By Syed Akbar
Old timers in Hyderabad recall how the Gandhian "Charka" had changed the living standards of people in the Islamic holy cities of Mecca and Medina before Independence. Scores of "Charka" experts from Hyderabad went to Medina, the city of the Prophet, to train the local Arabs in the art of making thread and
weaving cloth. Some Hyderabadis also went to Mecca, the city of Allah, with the Gandhian mission of providing livelihood to the poor through Charka.

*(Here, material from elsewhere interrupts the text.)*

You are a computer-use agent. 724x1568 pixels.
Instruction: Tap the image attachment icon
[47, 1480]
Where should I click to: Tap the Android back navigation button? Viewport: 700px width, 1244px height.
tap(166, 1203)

As the poor people of Mecca and Medina could not master the art of making thread on the Charka despite several training sessions by expert Hyderabadis, it was then decided that the local Arabs be trained in weaving cloth. Hyderabadis then carried with them what is known as "Kargha" (a type of loom) to weave Khadi cloth. Incidentally, it was Hyderabad which provided the first-ever power generation facility in Masjid-al-Haram in Mecca and Masjid-un-Nabavi in Medina in 1936. Then Nizam of Hyderabad Mir Osman Ali Khan and some members of the noble Paigah family donated the two generators that illuminated the Islamic shrines in the otherwise dark desert nights.

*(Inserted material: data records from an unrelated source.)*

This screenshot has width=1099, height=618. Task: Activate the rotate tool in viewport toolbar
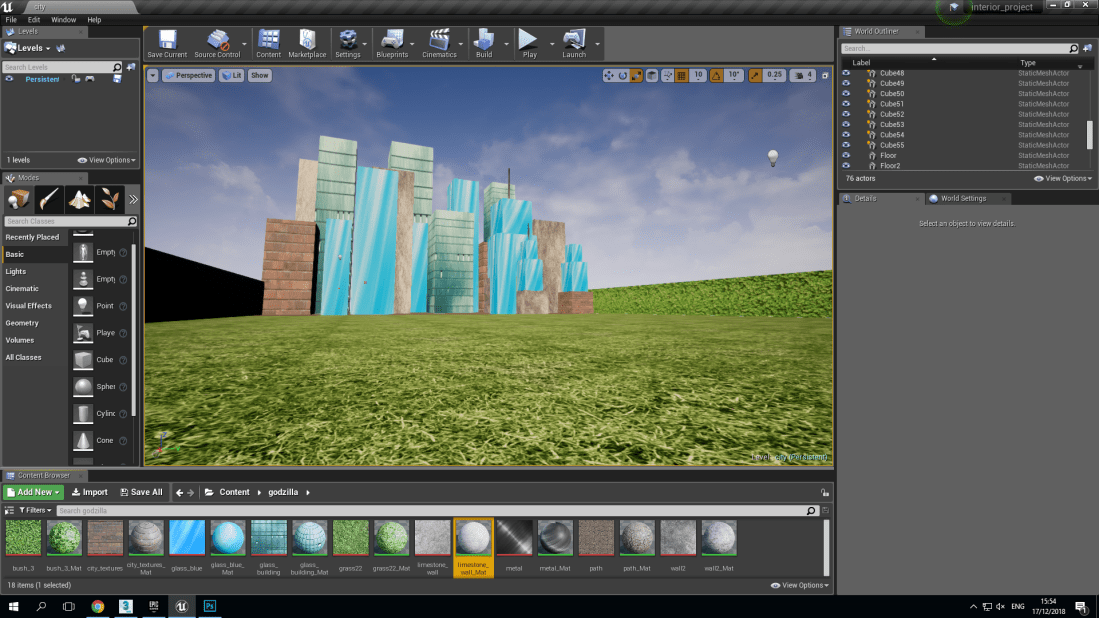[623, 75]
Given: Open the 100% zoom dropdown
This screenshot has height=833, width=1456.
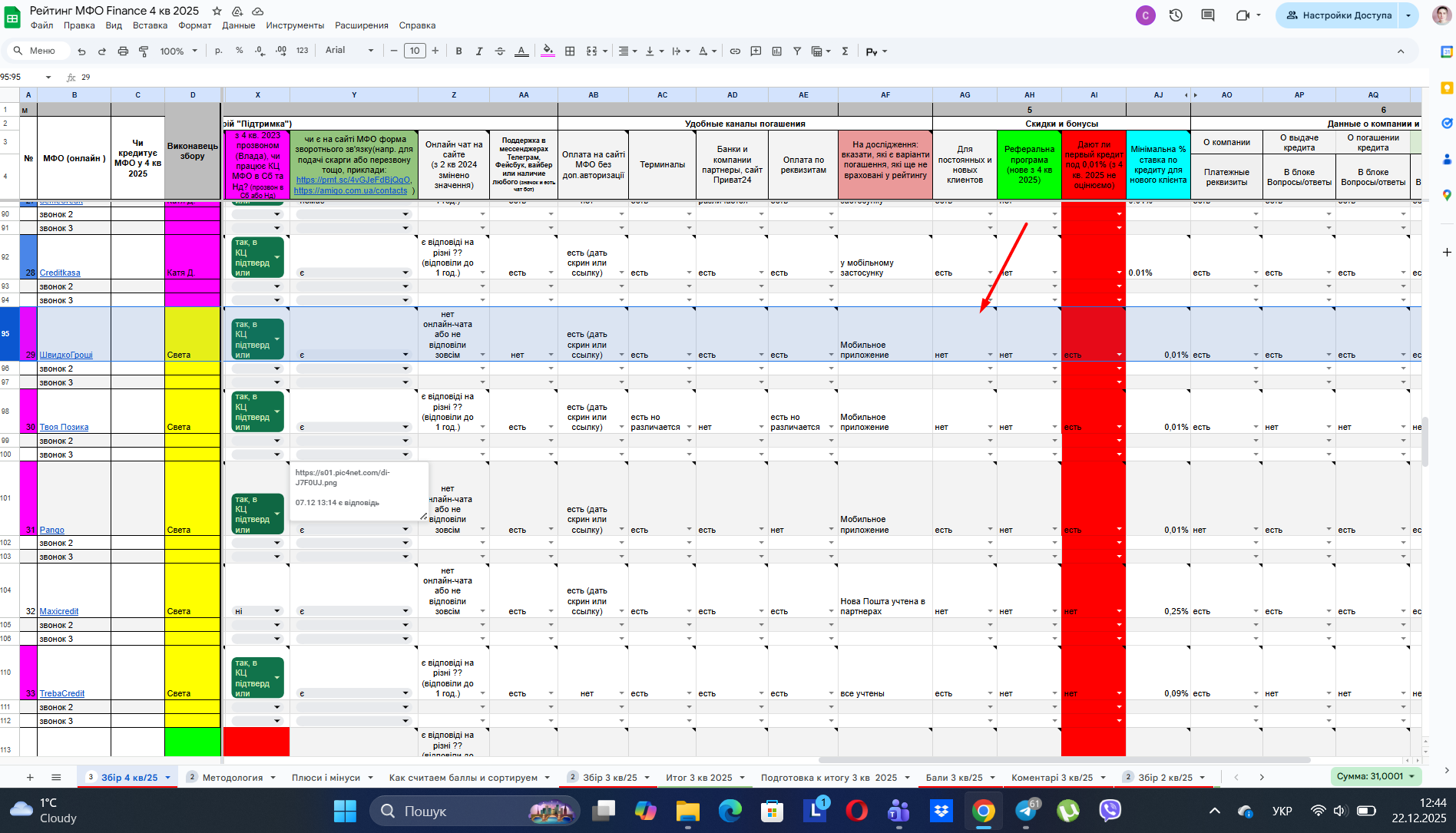Looking at the screenshot, I should point(178,51).
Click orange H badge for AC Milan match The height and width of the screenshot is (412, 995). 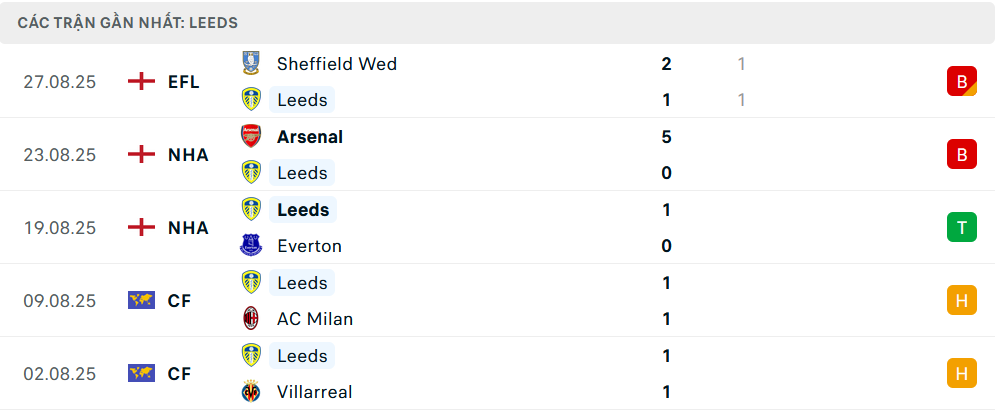click(961, 300)
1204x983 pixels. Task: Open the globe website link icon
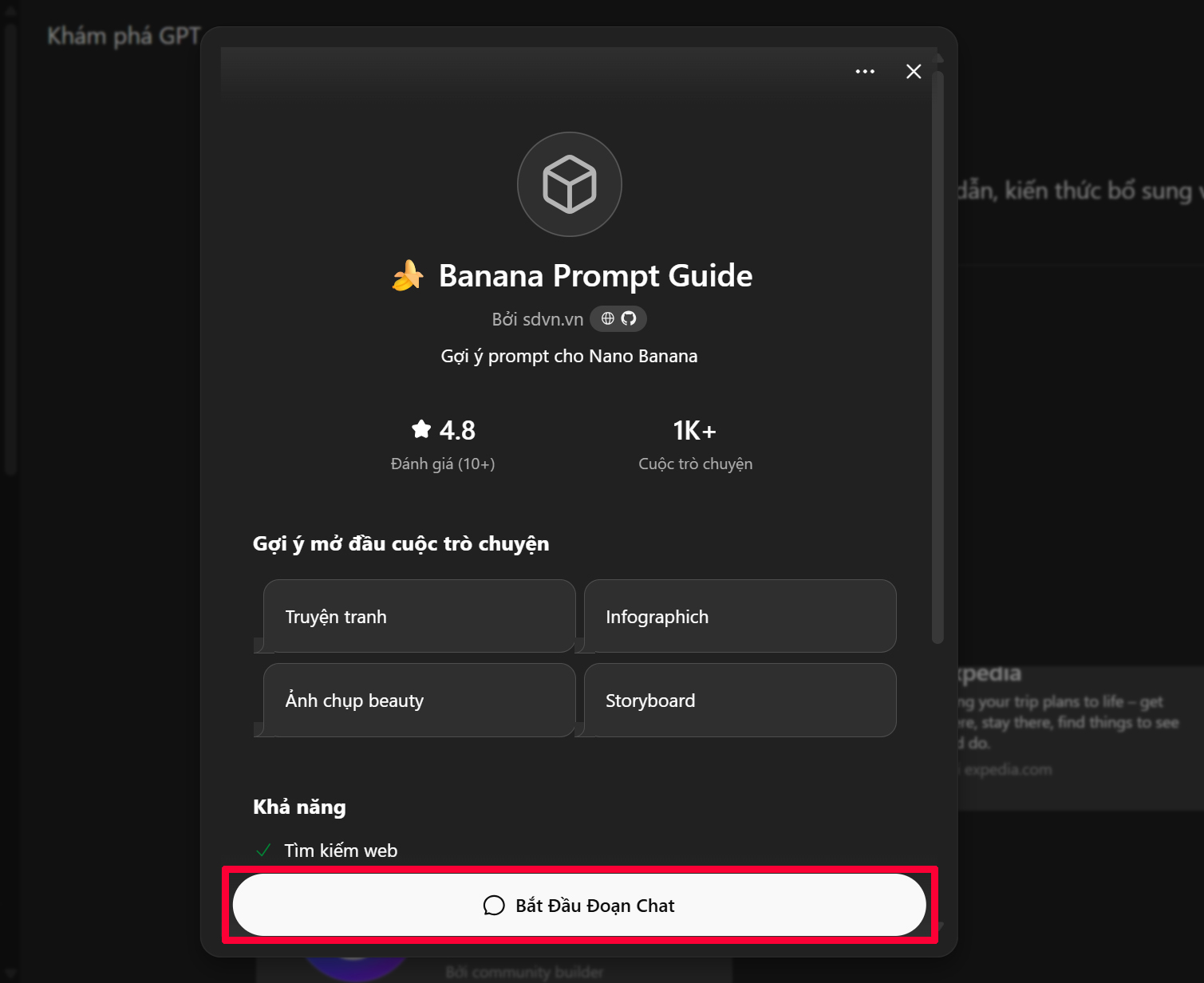point(608,318)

According to eminent educationist KM Arifuddin, in 1932 Shaik Abdullah, then prime minister of Kashmir, the Nawab of Chattari and then prime minister of Hyderabad held a meeting and formed what came to be known as "Anjuman Parcha Bafi Harmain Sharieff". Arifuddin is presently the secretary of the Anjuman. The purpose of the Anjuman or society was to help the poor people of the two Islamic holy cities. The Anjuman acquired properties and the rents accrued from them were sent to Mecca and Medina as charity.
"Later the society felt that sending money will not serve the purpose well. So it decided to give training to the local Arabs in hand weaving industry. A unit was set up in Medina and it functioned till 1945. After Independence and oil discovery in Saudi Arabia Hyderabadis stopped sending funds or training the locals in hand weaving," says Arifuddin.

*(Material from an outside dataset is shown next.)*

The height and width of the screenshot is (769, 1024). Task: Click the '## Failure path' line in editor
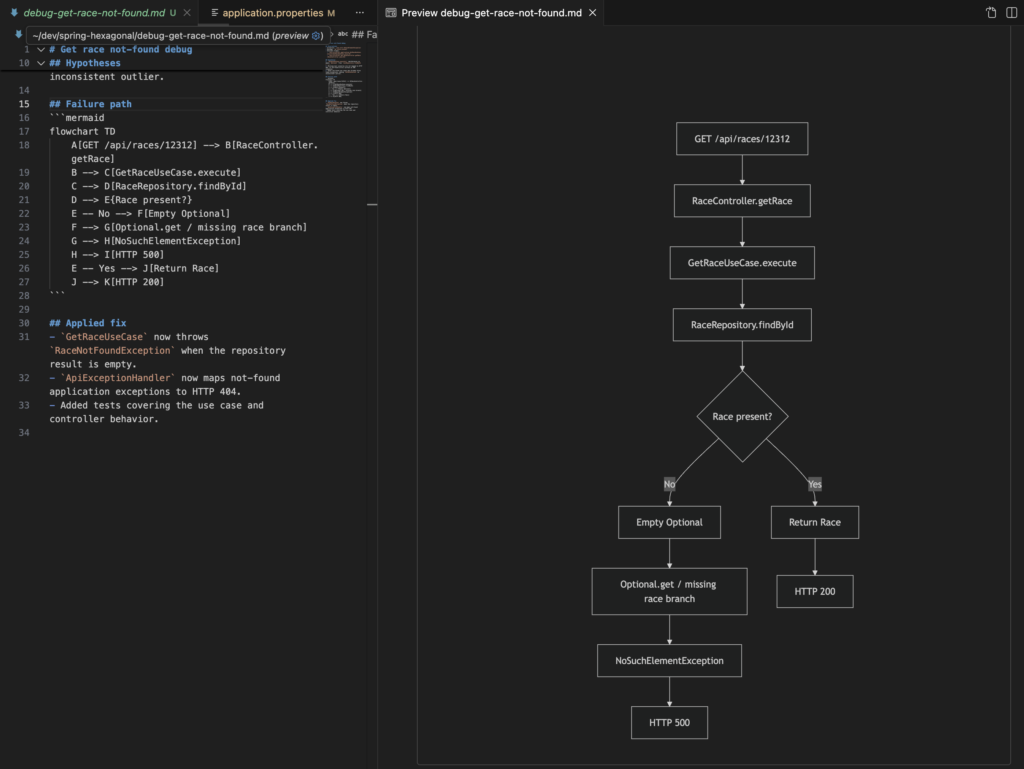click(90, 104)
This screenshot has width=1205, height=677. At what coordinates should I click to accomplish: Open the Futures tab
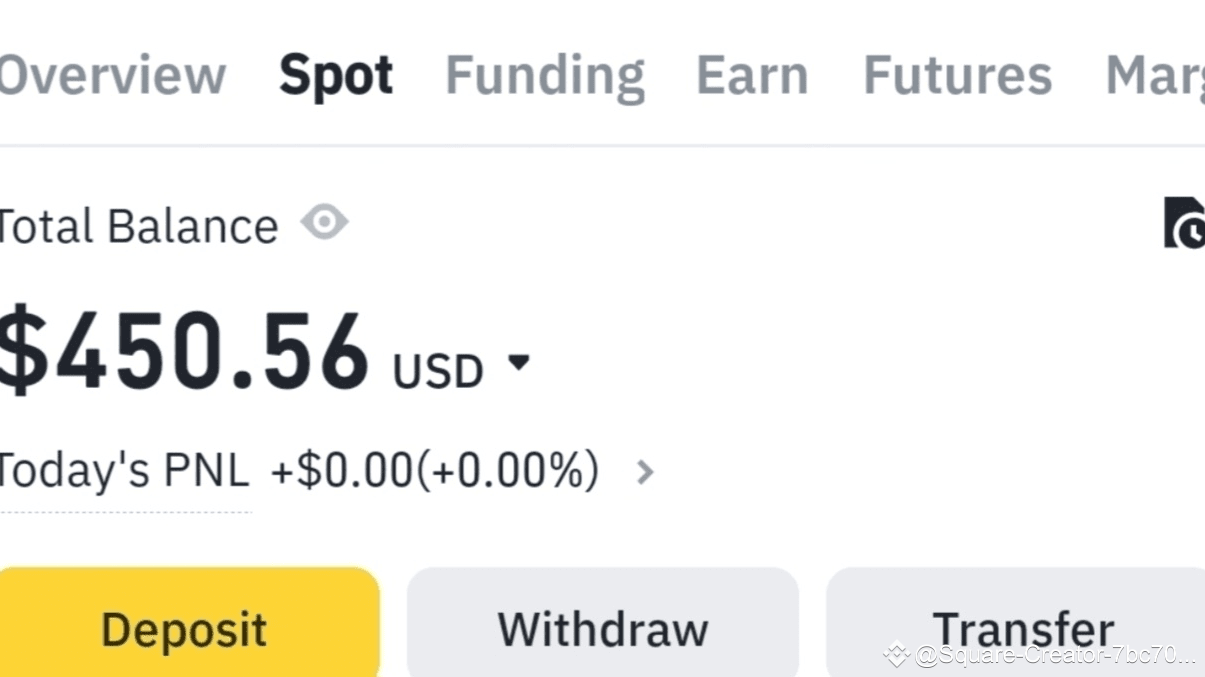tap(957, 75)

Former IAS officer Hasnuddin Ahmad says the Gandhian Charka and Kargha had changed the living standards of the Arabs in those days. "The cloth produced from handlooms was not of superior or fine quality. The cloth was coarse in nature. The Arab people had marketing problems. The Hyderabadis came out with a solution. It was suggested that the cloth could be used as "kafan" (shroud) to cover the dead. The Arabs used to dip the cloth in the holy waters of Zamzam (a perennial well in the precincts of the Sacred Mosque in Mecca) and sold it to the pilgrims from around the world during Haj or Umra," Ahmad observes.
The Rubat (accommodation) in Mecca and Medina is another contribution of Hyderabadis, according to senior Urdu journalist Syed Fazil Hussain Parvez.
Keeping the long association with the Islamic holy cities, the synonyms of peace and love, Hyderabadis have been observing Milad-un-Nabi as "anti-terrorism day" to drive home the message that Islam means peace
and the ill actions of a handful of Muslims cannot reflect on the community at large.